Saved entries:
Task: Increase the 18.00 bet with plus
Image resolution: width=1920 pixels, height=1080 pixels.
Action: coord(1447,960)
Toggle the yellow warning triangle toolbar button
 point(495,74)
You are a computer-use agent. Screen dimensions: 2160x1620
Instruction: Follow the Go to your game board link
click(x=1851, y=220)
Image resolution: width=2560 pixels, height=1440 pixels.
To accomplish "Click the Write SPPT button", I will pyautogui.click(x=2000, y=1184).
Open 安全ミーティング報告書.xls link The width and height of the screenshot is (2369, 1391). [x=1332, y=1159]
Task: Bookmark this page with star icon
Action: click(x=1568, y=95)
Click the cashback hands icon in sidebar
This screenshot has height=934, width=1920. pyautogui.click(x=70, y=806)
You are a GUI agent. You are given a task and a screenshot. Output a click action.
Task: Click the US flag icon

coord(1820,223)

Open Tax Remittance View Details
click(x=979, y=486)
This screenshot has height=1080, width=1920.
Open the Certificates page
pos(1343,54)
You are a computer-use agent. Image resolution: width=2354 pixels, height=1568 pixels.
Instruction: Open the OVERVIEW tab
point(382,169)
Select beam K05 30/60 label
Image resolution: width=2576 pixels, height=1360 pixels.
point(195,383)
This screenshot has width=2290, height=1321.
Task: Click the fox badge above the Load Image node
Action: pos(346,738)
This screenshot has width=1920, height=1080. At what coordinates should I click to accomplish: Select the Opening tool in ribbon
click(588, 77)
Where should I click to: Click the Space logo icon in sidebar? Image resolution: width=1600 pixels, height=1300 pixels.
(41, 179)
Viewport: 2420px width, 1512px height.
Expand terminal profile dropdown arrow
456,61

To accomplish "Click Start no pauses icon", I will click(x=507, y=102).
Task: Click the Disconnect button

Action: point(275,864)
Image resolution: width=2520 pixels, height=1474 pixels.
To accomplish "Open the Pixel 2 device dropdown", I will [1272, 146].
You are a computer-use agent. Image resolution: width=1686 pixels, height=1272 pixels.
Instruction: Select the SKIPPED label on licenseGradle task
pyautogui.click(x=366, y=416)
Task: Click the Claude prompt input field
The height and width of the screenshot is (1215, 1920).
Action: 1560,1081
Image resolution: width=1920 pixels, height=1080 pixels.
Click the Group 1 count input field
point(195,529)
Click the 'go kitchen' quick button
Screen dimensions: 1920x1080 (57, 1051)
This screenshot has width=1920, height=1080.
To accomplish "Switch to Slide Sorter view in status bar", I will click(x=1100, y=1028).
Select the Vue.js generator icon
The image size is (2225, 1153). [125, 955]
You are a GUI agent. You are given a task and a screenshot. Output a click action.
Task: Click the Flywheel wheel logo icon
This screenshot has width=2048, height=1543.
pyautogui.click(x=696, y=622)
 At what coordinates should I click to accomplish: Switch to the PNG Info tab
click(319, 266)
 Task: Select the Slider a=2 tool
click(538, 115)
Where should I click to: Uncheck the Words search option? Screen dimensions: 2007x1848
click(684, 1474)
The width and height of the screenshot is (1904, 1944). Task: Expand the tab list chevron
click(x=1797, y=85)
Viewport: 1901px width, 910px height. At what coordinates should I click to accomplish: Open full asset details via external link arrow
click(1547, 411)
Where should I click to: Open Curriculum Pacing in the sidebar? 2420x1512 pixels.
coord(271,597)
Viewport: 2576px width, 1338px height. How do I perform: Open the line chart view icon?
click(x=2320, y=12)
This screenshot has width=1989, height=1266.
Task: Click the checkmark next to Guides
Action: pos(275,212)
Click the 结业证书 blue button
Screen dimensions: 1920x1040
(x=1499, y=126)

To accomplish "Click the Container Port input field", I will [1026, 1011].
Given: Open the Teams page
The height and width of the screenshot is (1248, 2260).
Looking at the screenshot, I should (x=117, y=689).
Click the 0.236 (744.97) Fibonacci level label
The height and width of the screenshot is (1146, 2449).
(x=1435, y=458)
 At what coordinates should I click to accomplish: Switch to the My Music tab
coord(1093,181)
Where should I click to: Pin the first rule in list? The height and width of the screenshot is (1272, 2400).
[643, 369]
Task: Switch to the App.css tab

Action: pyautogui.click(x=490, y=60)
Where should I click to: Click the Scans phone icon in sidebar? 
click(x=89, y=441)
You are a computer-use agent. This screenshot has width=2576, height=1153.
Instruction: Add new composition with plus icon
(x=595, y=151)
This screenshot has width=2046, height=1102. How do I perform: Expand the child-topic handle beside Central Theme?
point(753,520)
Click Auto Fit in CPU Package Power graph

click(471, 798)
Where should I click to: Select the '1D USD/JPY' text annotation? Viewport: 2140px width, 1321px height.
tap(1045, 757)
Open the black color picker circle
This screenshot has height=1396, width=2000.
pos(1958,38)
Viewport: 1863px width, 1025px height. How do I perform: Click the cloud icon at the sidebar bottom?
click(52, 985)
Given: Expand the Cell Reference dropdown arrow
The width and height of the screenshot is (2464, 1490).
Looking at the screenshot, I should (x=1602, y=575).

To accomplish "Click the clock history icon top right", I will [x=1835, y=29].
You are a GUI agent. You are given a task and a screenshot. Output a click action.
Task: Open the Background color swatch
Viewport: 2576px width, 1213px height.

§ Problem to work on
Each entry needs to be written out again, exactly as given.

§ Answer section
Task: Increase the 18.00 bet with plus
Image resolution: width=1920 pixels, height=1080 pixels.
Action: coord(1447,960)
Toggle the yellow warning triangle toolbar button
 point(495,74)
You are a computer-use agent. Screen dimensions: 2160x1620
Instruction: Follow the Go to your game board link
click(x=1851, y=220)
Image resolution: width=2560 pixels, height=1440 pixels.
To accomplish "Click the Write SPPT button", I will pyautogui.click(x=2000, y=1184).
Open 安全ミーティング報告書.xls link The width and height of the screenshot is (2369, 1391). [x=1332, y=1159]
Task: Bookmark this page with star icon
Action: click(x=1568, y=95)
Click the cashback hands icon in sidebar
This screenshot has height=934, width=1920. pyautogui.click(x=70, y=806)
You are a GUI agent. You are given a task and a screenshot. Output a click action.
Task: Click the US flag icon

coord(1820,223)

Open Tax Remittance View Details
click(x=979, y=486)
This screenshot has height=1080, width=1920.
Open the Certificates page
pos(1343,54)
You are a computer-use agent. Image resolution: width=2354 pixels, height=1568 pixels.
Instruction: Open the OVERVIEW tab
point(382,169)
Select beam K05 30/60 label
Image resolution: width=2576 pixels, height=1360 pixels.
point(195,383)
This screenshot has width=2290, height=1321.
Task: Click the fox badge above the Load Image node
Action: pos(346,738)
This screenshot has width=1920, height=1080. At what coordinates should I click to accomplish: Select the Opening tool in ribbon
click(588, 77)
Where should I click to: Click the Space logo icon in sidebar? Image resolution: width=1600 pixels, height=1300 pixels.
(41, 179)
Viewport: 2420px width, 1512px height.
Expand terminal profile dropdown arrow
456,61

To accomplish "Click Start no pauses icon", I will click(x=507, y=102).
Task: Click the Disconnect button

Action: point(275,864)
Image resolution: width=2520 pixels, height=1474 pixels.
To accomplish "Open the Pixel 2 device dropdown", I will [1272, 146].
You are a computer-use agent. Image resolution: width=1686 pixels, height=1272 pixels.
Instruction: Select the SKIPPED label on licenseGradle task
pyautogui.click(x=366, y=416)
Task: Click the Claude prompt input field
The height and width of the screenshot is (1215, 1920).
Action: 1560,1081
Image resolution: width=1920 pixels, height=1080 pixels.
Click the Group 1 count input field
point(195,529)
Click the 'go kitchen' quick button
Screen dimensions: 1920x1080 (57, 1051)
This screenshot has width=1920, height=1080.
To accomplish "Switch to Slide Sorter view in status bar", I will click(x=1100, y=1028).
Select the Vue.js generator icon
The image size is (2225, 1153). [125, 955]
You are a GUI agent. You are given a task and a screenshot. Output a click action.
Task: Click the Flywheel wheel logo icon
This screenshot has width=2048, height=1543.
pyautogui.click(x=696, y=622)
 At what coordinates should I click to accomplish: Switch to the PNG Info tab
click(319, 266)
 Task: Select the Slider a=2 tool
click(538, 115)
Where should I click to: Uncheck the Words search option? Screen dimensions: 2007x1848
click(684, 1474)
The width and height of the screenshot is (1904, 1944). Task: Expand the tab list chevron
click(x=1797, y=85)
Viewport: 1901px width, 910px height. At what coordinates should I click to accomplish: Open full asset details via external link arrow
click(1547, 411)
Where should I click to: Open Curriculum Pacing in the sidebar? 2420x1512 pixels.
coord(271,597)
Viewport: 2576px width, 1338px height. How do I perform: Open the line chart view icon?
click(x=2320, y=12)
This screenshot has width=1989, height=1266.
Task: Click the checkmark next to Guides
Action: pos(275,212)
Click the 结业证书 blue button
Screen dimensions: 1920x1040
(x=1499, y=126)

To accomplish "Click the Container Port input field", I will [1026, 1011].
Given: Open the Teams page
The height and width of the screenshot is (1248, 2260).
Looking at the screenshot, I should (x=117, y=689).
Click the 0.236 (744.97) Fibonacci level label
The height and width of the screenshot is (1146, 2449).
(x=1435, y=458)
 At what coordinates should I click to accomplish: Switch to the My Music tab
coord(1093,181)
Where should I click to: Pin the first rule in list? The height and width of the screenshot is (1272, 2400).
[643, 369]
Task: Switch to the App.css tab

Action: pyautogui.click(x=490, y=60)
Where should I click to: Click the Scans phone icon in sidebar? 
click(x=89, y=441)
You are a computer-use agent. This screenshot has width=2576, height=1153.
Instruction: Add new composition with plus icon
(x=595, y=151)
This screenshot has width=2046, height=1102. How do I perform: Expand the child-topic handle beside Central Theme?
point(753,520)
Click Auto Fit in CPU Package Power graph

click(471, 798)
Where should I click to: Select the '1D USD/JPY' text annotation? Viewport: 2140px width, 1321px height.
tap(1045, 757)
Open the black color picker circle
This screenshot has height=1396, width=2000.
pos(1958,38)
Viewport: 1863px width, 1025px height. How do I perform: Click the cloud icon at the sidebar bottom?
click(52, 985)
Given: Expand the Cell Reference dropdown arrow
The width and height of the screenshot is (2464, 1490).
Looking at the screenshot, I should (x=1602, y=575).

To accomplish "Click the clock history icon top right", I will [x=1835, y=29].
You are a GUI agent. You are given a task and a screenshot. Output a click action.
Task: Open the Background color swatch
Viewport: 2576px width, 1213px height.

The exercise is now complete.